Ach ja, ganz wichtig: Wir bekamen gleich zu Anfang so eine Art Laufzettel ausgehändigt. Auf dem die wichtigsten Dinge über uns vermerkt waren: Kleidergröße. Schuhgröße… Damit kommt man von Station zu Station …Überall muss man seinen Zettel abgeben …
Und die Halbgötter von Filmpool, die über das Schicksal der versammelten kleinen Hamlets und Buhlschaften entschieden, gab fleißig Laufzettel aus.
Oh, wie grausam kann das Leben sein: Meine Sitznachbarin, die mir auch im Bus treu zur Seite stand, bekommt ihren heiligen Zettel, den, der über Freud und Leid entscheidet, ausgehändigt. Ich nicht.
Kann das sein? Darf das sein? Ich, ausgerechnet ich, die ich doch eine so grandiose Busfahrt hingelegt habe, ich soll nicht bei den Auserwählten sein?
Oh, wie ungerecht ist doch das Schicksal!
Hallo? Was soll denn das, das Schicksal ist ungerecht? Ich wollte doch gar nicht genommen werden und nun ist es genauso gekommen, wie ich es mir gewünscht habe. Nur leider war da noch dieser blöde Ehrgeiz.
Maßlose Enttäuschung macht sich in mir breit.
Die “Auserwählten“ werden aus dem Raum geleitet, nicht ohne gesagt zu bekommen, dass vor der Tür jemand wartet, der sie weiter führen wird.
Meine Nachbarin wirft mir einen mitleidigen Blick zu und ist ganz offensichtlich erleichtert, die erste Hürde geschafft zu haben. Neidisch schaue ich ihr nach, bis sie meinem Blick entschwindet.
Alle, die einen Laufzettel bekommen haben, sind draußen und nun besitzt der Oberprüfer tatsächlich die Stirn zu fragen, ob wir denn nun enttäuscht seien, es nicht geschafft zu haben. Wir, der kleine Haufen, der nun völlig apathisch in dem großen Raum verblieben sind, im dem die wundervolle Busfahrt stattgefunden hatte.

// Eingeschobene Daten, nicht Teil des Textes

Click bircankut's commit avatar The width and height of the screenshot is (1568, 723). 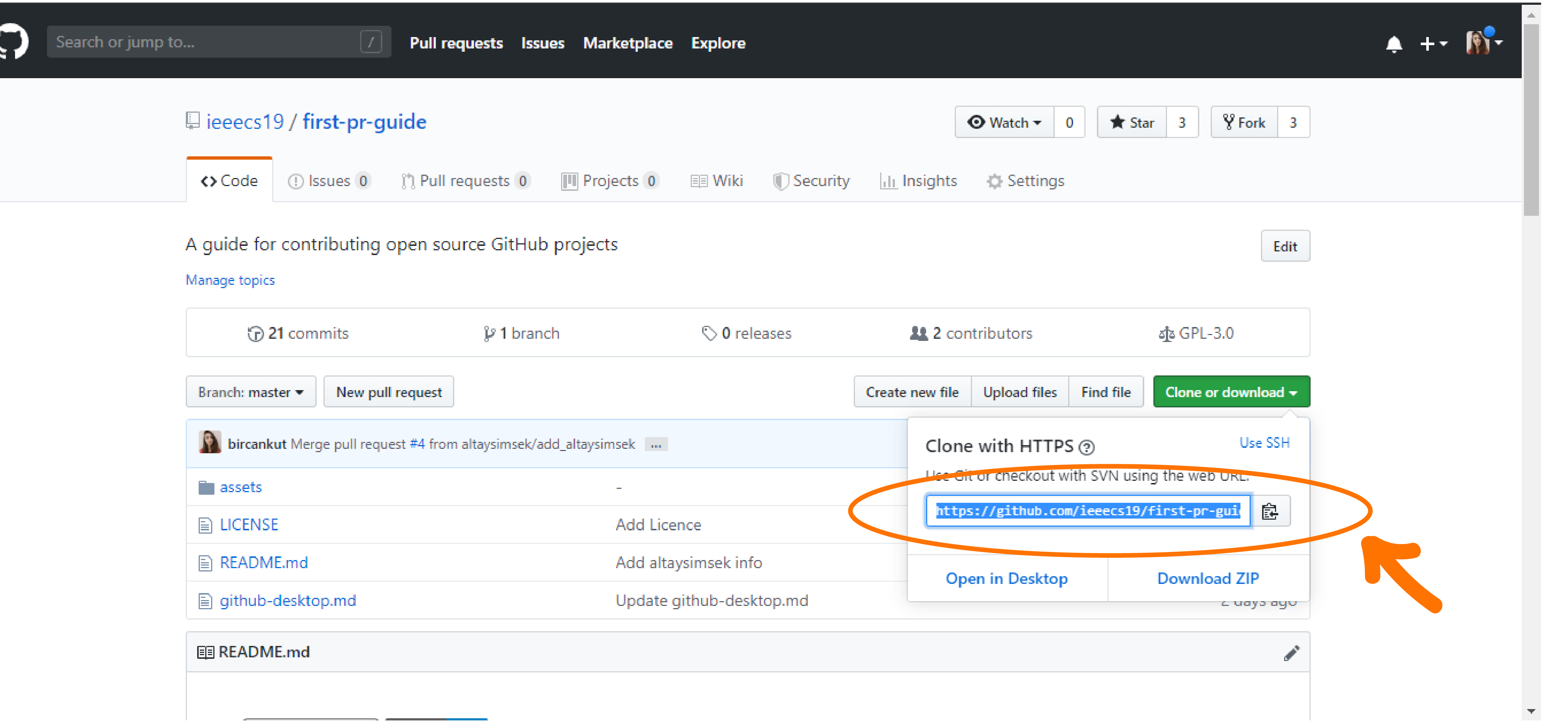209,443
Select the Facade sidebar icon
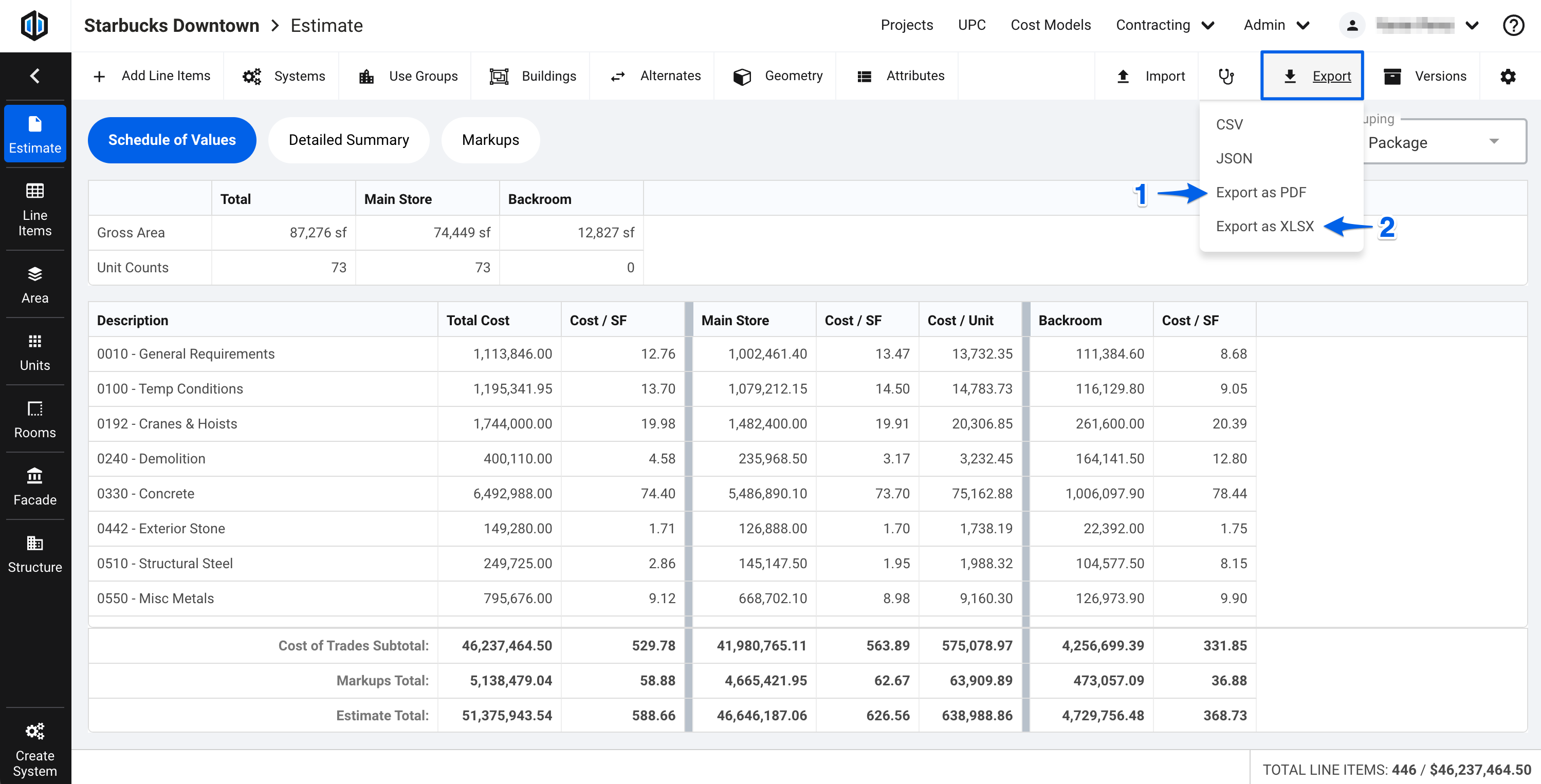 click(34, 486)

Ach, hätte ich noch einmal die Gelegenheit, mit diesem wundervollen Bus zu fahren. Ich würde nicht mehr denken, dass das blöde ist, nein, mein ganzes Herzblut würde ich in diese Fahrt legen. Ich würde mein ganzes Intimleben im Bus ausbreiten, während der Fahrt zur Arbeit. Auf dem Weg ins Stadion würde man keinen lauter gröhlen hören als mich. Ja, ich wäre sogar bereit, meinem Nebenmann eine imaginäre Bierflasche auf dem Kopf zu zertrümmern. Und erst bei der Fahrt zum Friedhof: Ich würde laut klagen und jammern, nicht so ruhig und gefasst von den wunderbaren Mann, mit dem ich nun nie mehr geschäftlich verbunden sein werde, erzählen.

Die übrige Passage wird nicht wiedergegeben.